As I logged into Microsoft Teams to attend Commsverse this week, the first thing that struck me was the sheer volume of content available. It became apparent immediately that Microsoft Teams is not merely a standard application. Taking place over three days the virtual event was jam packed with every possible Microsoft Teams related topic you could imagine. With over 200 sessions and more than 100 speakers the most difficult consideration was choosing what sessions to attend at any one time.
The various keynotes, panels, and breakout sessions covered five main areas that underpin Microsoft Teams and its growing success. Collaboration, voice, automation, administration, and adoption are all areas where Teams has excelled and why, from the perspective of the cloud communications industry, they all represent a host of potential opportunities waiting to be explored.

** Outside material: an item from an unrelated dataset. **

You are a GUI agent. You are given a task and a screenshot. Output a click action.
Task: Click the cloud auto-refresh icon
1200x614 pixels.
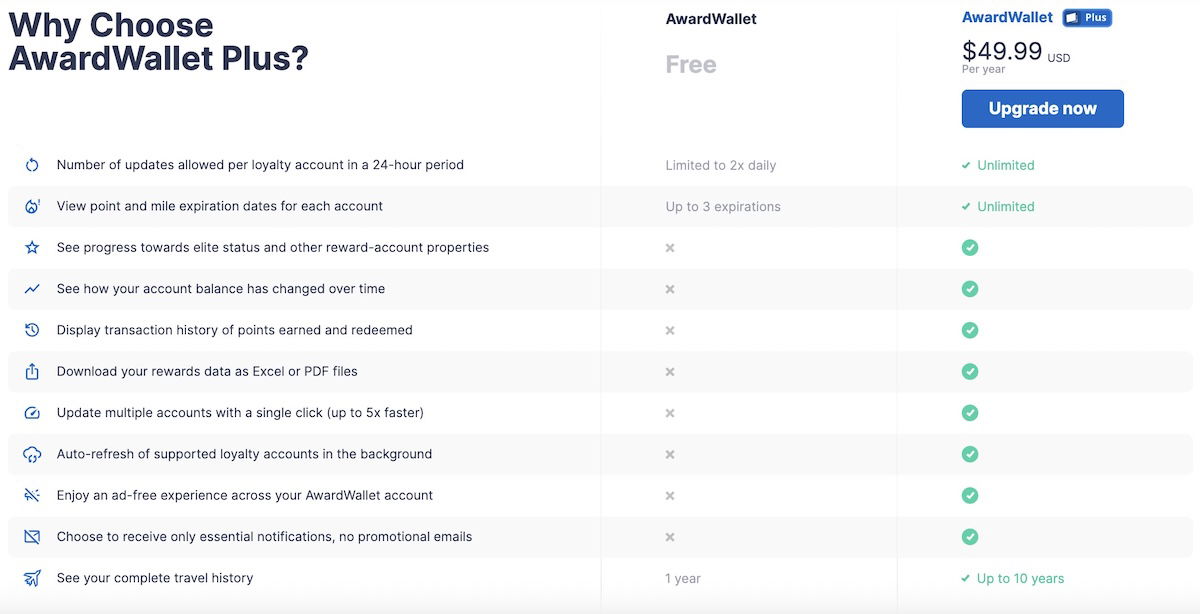tap(32, 455)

However, Teams main asset – which has taken it to its lofty height as the market leading collaboration solution globally – is clearly the community it has established.
Community is Key for Microsoft
Microsoft is fully aware of the power of its community. The community driven event was a clear demonstration of that power. In the Vision Keynote, which concluded the opening day of the conference, Jeff Teper, Microsoft’s CVP for Microsoft 365 Collaboration with Teams, Sharepoint and OneDrive was unequivocal in his thanks.
"The support that you have given us in the growth of Microsoft Teams, the feedback that you have given us on the product, all the partners who have built solutions - hardware, software, or services around Microsoft Teams - we wouldn’t be here without you."
There are several key overarching themes that can be taken from Commsverse this week, even if you ignore all of the great content that was on show, which you shouldn’t. These themes should go some way in reassuring a cloud communications industry that at various points has been sceptical about Microsoft’s presence in the industry.
An opportunity not a threat
Firstly, Microsoft’s commitment. Microsoft has repeatedly reiterated its commitment to partner organisations and the channel. Those commitments aren’t just verbal. Look at the Microsoft Teams infrastructure. Direct routing creates a huge market for traditional telcos and service providers, that’s why we have seen to many organisations look to incorporate Microsoft Teams related services into their portfolios, and it’s a two-way street. Microsoft would probably be the first to acknowledge that it needed to leverage a global partner community to make Teams into the global powerhouse that is today. Teper reaffirmed this at Commsverse and encouraged partners to leverage all the opportunities that Teams creates.
"Please keep that feedback and investment coming. We are trying to make it an incredible career opportunity and business opportunity to be part of the Microsoft Teams eco-system. We think the best days are still ahead of us for that."
Then you have to look at the industry’s reaction. Back in early 2020, before the global pandemic took hold, over 55% of the cloud communications service providers that Cavell Group surveyed said they were looking to, or already offered some form of direct routing service for Microsoft Teams. You might imagine that percentage has radically increased now.
The fact that so many businesses are looking at Microsoft Teams as a revenue opportunity can only be encouraging. This trend was even more apparent during Commsverse with over 30 headline sponsors and a host of contributions from smaller organisations demonstrating their commitment to the community and Teams. For anyone who still considers Microsoft Teams as a more of a threat than an opportunity then I’d encourage you to ask what these partners have seen in the platform’s potential that you might not have.
No shortage of talking points
So, if we acknowledge that Teams provides a wealth of opportunities, how can you find the right niche or particular area that is right for your business to exploit? Well, the event had that covered, three times over. As well as a plethora of content focused at Teams usage and optimisation in end user organisations, Commsverse, also covered the opportunity that the Teams application presents for partners, telcos, and service providers.
There may be a shift required in approach for more traditional cloud communication technology stakeholders. Revenue opportunities surrounding Teams generally tend to be in supplementary areas. Helping end user organisations across key stages in design, deployment, usage, and support. All of these different areas were covered during Commsverse with segmentation for the fundamental Teams principles.
Voice, direct routing, and contact centre are instantly apparent as areas of huge investment by cloud communication companies. These are areas where Microsoft has acknowledged that it needs partner support and during the show a host of different vendors and partners put forward their own offerings that either enable resale or wholesale partnership agreements. Best practices, technical considerations, and internal expertise all need to be considered by partners who are exploring the new world of Teams, but this isn’t uncharted water. There are businesses who have done this already and offer the tools and platforms to assist you.
Lastly, massive kudos must be given to the Commsverse team and Microsoft Teams community as a whole for putting on such a comprehensive event. I can only encourage any service providers who missed out this year to look to next year’s conference, which all being well will take place in person in early March 2021. If you want to understand what all the Microsoft Teams hype is about, and how you can get involved, then Commsverse is an essential date in the calendar.